I am looking to take a model model_1 and “duplicate” it into model_2 (using copy_model) while only keeping a specific part of the original model. I know
that I can use filter_constraints to mask out constraints that I do not want to keep
that filtering variables is not that easy, because it could be that I’m keeping a constraint, that contains a variable, that I’m dropping (and there is no “right” way to decide what should happen)
But, let’s say I have a list of constraints that I want to keep. What is the most efficient way to create a copy, that contains these constraints, as well as all variables in these constraints?
Obviously I could just copy the whole model, with filter_constraints, and then remove all variables that are not part of these constraints. But that could be an extreme overhead if those constraints only contain a small portion of all variables …
I don’t think there’s an easy way. You’d need to first loop over the constraints and build a set of variables to keep.
We copy the variables first, and the constraints second, so there’s no way to know when copying the variables if they’re later going to appear in a constraint that you will keep.
I would actually have that. I don’t know if that could make sense (in the future), but a “filter_variables” parameter could then be used during the “copy the variables first” step? (again with the problem that this could lead to problems when copying the constraints if the relevant variables do not exist; but that would be a “user error”).

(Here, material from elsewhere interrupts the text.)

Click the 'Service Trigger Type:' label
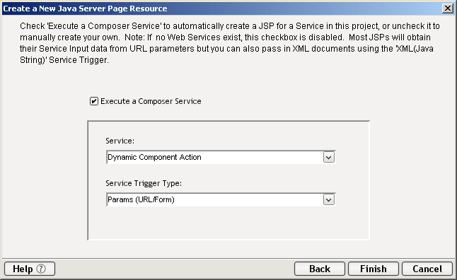 coord(144,183)
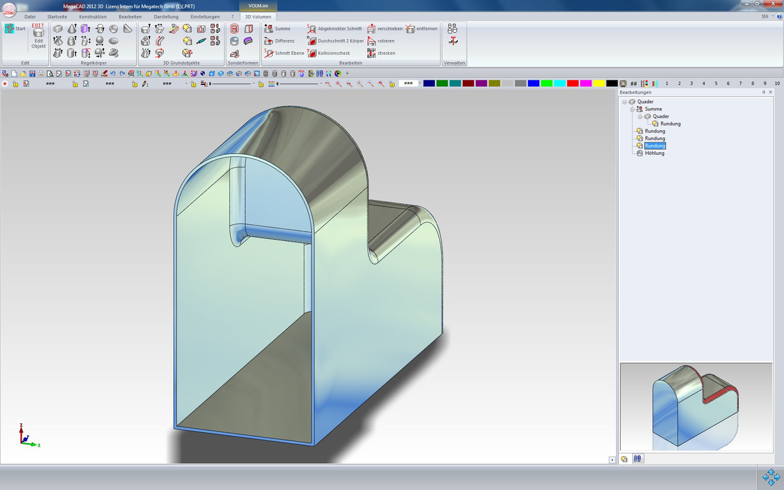
Task: Open the Konstruktion ribbon tab
Action: (92, 16)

The use case would be doing “general” decomposition on some JuMP model. E.g. Benders, or ADMM. I start from a predefined model, with some guidance on “where” to decompose and therefore need one (or many) copies of the original problem, but with a reduced set of variables or constraints.
For the Benders example:
Build the “normal” model
Copy the model into a master model, keeping all constraints that are linked to master variables, as well as all master variables (and maybe their objective coefficients)
Potentially modify the sub model, removing those constraints (may be faster to keep them, since they are then only related to fixed variables - the ones determined by the master - and could be eliminated during presolve anyways)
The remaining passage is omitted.